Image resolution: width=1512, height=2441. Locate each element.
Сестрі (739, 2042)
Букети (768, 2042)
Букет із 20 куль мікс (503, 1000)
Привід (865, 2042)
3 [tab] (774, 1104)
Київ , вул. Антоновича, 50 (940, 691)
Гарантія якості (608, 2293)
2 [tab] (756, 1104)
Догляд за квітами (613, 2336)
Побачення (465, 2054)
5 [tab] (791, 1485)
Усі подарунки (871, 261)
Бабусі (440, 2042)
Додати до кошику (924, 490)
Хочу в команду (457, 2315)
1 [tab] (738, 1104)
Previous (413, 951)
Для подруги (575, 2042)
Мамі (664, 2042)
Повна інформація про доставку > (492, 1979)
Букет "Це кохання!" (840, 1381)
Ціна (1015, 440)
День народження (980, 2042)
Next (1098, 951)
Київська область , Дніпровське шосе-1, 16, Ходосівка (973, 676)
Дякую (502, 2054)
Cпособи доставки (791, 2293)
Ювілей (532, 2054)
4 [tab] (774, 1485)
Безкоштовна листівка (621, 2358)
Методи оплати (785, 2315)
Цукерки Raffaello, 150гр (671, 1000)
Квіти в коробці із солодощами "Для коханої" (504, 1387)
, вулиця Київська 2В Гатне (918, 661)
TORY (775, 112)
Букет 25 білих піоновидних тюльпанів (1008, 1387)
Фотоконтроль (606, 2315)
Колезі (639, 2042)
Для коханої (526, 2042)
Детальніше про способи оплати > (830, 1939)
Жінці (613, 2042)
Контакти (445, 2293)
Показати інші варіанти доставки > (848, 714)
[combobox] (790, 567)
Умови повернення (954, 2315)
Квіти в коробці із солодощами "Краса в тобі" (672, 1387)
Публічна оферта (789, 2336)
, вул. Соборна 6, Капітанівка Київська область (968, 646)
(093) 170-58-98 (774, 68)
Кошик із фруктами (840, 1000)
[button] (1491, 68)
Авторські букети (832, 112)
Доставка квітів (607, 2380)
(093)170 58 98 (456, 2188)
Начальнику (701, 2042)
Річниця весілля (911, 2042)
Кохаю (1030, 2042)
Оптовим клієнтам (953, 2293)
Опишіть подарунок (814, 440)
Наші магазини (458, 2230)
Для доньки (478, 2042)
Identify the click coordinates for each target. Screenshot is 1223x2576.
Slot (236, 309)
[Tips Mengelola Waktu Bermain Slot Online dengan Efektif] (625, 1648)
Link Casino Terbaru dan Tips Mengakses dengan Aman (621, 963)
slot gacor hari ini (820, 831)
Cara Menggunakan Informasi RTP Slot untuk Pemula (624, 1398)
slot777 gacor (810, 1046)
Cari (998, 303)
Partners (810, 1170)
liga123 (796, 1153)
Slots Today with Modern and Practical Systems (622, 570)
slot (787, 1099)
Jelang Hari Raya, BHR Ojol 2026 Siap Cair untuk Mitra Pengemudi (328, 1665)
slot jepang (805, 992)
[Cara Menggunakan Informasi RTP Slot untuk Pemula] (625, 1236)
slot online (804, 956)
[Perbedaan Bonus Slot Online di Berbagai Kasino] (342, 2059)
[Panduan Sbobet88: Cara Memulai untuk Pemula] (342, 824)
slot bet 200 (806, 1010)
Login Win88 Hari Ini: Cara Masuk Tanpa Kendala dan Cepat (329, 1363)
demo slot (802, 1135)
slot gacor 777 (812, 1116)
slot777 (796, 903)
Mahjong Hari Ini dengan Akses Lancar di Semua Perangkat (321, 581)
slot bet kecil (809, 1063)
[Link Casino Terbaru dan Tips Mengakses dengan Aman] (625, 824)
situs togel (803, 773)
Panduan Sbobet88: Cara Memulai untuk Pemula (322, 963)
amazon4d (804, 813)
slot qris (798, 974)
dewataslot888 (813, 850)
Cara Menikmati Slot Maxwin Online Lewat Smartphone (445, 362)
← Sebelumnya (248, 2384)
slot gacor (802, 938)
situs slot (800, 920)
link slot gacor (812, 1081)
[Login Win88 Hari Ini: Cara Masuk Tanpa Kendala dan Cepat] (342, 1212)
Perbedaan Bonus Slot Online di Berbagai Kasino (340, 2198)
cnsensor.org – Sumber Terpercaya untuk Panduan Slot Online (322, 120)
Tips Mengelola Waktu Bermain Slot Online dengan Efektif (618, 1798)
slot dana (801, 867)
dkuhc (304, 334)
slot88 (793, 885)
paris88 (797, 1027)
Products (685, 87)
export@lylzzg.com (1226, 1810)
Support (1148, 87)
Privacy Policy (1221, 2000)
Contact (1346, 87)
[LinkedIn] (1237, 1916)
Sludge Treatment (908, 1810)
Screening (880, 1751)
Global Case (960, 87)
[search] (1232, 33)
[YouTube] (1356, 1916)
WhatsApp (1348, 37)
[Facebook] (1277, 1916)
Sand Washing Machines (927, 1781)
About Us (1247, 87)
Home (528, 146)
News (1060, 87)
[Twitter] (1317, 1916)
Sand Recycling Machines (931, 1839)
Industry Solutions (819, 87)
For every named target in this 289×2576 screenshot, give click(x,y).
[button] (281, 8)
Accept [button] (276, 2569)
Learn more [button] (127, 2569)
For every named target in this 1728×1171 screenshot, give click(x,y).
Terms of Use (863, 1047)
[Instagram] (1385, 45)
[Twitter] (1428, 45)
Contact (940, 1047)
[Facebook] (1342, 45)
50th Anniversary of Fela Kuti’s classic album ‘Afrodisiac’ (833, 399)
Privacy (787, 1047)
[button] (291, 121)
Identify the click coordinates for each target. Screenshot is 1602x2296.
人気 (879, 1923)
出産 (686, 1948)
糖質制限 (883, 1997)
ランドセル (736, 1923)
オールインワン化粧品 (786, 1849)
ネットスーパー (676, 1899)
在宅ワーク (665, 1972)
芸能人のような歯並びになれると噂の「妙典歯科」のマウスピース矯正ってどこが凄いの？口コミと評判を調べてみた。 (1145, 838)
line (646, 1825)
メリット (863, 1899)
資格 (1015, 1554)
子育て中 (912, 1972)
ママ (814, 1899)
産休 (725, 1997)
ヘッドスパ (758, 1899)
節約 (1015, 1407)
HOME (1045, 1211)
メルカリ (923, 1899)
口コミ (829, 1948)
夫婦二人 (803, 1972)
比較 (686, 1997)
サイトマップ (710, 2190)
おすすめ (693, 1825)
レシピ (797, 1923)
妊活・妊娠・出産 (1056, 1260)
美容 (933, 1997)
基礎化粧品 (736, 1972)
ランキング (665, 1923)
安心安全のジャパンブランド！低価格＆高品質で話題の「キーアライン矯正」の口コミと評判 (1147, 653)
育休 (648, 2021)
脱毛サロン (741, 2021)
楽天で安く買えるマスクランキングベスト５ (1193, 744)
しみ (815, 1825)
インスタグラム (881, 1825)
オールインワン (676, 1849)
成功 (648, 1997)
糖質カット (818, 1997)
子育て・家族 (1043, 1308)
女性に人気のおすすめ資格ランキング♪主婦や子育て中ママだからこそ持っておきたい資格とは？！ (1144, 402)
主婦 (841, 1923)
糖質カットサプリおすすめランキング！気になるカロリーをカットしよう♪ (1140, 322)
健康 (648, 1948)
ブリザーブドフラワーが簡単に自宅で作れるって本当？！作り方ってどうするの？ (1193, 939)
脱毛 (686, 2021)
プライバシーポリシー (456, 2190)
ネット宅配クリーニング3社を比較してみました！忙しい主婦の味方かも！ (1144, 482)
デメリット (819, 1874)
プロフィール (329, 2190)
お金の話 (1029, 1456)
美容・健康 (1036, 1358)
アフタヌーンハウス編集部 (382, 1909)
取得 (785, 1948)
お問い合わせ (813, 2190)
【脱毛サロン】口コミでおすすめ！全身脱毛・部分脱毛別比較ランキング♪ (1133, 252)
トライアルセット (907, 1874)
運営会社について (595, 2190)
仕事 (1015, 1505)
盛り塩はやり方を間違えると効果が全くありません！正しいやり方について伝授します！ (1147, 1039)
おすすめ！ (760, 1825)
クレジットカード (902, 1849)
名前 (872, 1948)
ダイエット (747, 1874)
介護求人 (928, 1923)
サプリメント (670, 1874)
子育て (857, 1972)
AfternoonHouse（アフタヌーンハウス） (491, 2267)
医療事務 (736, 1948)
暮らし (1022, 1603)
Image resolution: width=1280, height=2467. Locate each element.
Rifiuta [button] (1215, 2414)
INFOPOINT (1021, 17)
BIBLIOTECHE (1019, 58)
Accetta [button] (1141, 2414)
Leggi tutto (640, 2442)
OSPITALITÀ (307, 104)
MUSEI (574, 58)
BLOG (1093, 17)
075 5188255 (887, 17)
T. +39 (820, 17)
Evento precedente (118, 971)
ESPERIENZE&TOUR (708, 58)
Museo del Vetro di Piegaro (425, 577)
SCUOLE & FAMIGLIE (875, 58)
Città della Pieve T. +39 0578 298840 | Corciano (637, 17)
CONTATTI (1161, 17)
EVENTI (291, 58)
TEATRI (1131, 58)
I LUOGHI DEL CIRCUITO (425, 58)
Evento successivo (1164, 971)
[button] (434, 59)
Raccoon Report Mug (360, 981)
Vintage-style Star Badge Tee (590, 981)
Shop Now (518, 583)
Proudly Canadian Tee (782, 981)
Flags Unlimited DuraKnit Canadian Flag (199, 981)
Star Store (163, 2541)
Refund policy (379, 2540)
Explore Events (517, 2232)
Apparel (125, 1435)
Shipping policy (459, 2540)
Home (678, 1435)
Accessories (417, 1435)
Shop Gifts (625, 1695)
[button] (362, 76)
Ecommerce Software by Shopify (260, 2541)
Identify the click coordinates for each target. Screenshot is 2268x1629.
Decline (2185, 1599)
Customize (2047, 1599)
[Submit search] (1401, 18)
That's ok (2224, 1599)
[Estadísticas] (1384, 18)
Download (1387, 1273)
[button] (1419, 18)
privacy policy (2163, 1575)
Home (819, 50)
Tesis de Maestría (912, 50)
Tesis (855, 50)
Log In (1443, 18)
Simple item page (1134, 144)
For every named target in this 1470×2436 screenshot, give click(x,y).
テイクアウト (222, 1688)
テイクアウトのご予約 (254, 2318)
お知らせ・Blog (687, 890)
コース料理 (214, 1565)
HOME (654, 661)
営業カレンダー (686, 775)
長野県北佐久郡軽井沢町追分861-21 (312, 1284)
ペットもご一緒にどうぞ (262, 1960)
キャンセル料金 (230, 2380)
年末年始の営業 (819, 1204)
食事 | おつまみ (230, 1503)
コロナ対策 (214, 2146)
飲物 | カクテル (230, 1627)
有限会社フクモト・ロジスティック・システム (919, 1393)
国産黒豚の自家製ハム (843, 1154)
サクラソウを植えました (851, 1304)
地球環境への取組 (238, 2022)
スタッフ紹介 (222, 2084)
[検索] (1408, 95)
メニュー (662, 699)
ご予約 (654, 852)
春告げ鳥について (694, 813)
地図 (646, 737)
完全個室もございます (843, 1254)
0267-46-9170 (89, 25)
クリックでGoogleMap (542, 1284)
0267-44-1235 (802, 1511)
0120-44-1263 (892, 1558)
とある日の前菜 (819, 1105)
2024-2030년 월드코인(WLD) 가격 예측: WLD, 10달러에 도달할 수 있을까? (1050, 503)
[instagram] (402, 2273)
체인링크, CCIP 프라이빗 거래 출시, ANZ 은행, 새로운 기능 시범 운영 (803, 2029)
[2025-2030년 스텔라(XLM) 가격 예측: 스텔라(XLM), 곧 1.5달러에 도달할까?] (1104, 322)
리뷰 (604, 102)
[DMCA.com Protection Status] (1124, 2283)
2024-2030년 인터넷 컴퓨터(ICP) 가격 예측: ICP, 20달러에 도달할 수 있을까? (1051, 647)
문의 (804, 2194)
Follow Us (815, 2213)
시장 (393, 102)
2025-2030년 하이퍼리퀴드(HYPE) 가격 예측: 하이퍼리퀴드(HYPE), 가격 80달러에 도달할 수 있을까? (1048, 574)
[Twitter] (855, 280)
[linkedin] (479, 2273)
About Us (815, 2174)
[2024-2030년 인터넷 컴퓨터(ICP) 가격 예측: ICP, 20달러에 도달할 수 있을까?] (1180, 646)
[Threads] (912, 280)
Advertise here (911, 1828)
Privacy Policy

■ Work task: Please output exactly the lines between the one holding "子育て・家族 (1043, 1308)" and the one holding "Image resolution: width=1280, height=2467." in the records above, inclusive, and nothing more.

■ Expected output:
子育て・家族 (1043, 1308)
女性に人気のおすすめ資格ランキング♪主婦や子育て中ママだからこそ持っておきたい資格とは？！ (1144, 402)
主婦 (841, 1923)
糖質カットサプリおすすめランキング！気になるカロリーをカットしよう♪ (1140, 322)
健康 (648, 1948)
ブリザーブドフラワーが簡単に自宅で作れるって本当？！作り方ってどうするの？ (1193, 939)
脱毛 (686, 2021)
プライバシーポリシー (456, 2190)
ネット宅配クリーニング3社を比較してみました！忙しい主婦の味方かも！ (1144, 482)
デメリット (819, 1874)
プロフィール (329, 2190)
お金の話 (1029, 1456)
美容・健康 (1036, 1358)
アフタヌーンハウス編集部 (382, 1909)
取得 (785, 1948)
お問い合わせ (813, 2190)
【脱毛サロン】口コミでおすすめ！全身脱毛・部分脱毛別比較ランキング♪ (1133, 252)
トライアルセット (907, 1874)
運営会社について (595, 2190)
仕事 (1015, 1505)
盛り塩はやり方を間違えると効果が全くありません！正しいやり方について伝授します！ (1147, 1039)
おすすめ！ (760, 1825)
クレジットカード (902, 1849)
名前 (872, 1948)
ダイエット (747, 1874)
介護求人 (928, 1923)
サプリメント (670, 1874)
子育て (857, 1972)
AfternoonHouse（アフタヌーンハウス） (491, 2267)
医療事務 (736, 1948)
暮らし (1022, 1603)
Image resolution: width=1280, height=2467. Locate each element.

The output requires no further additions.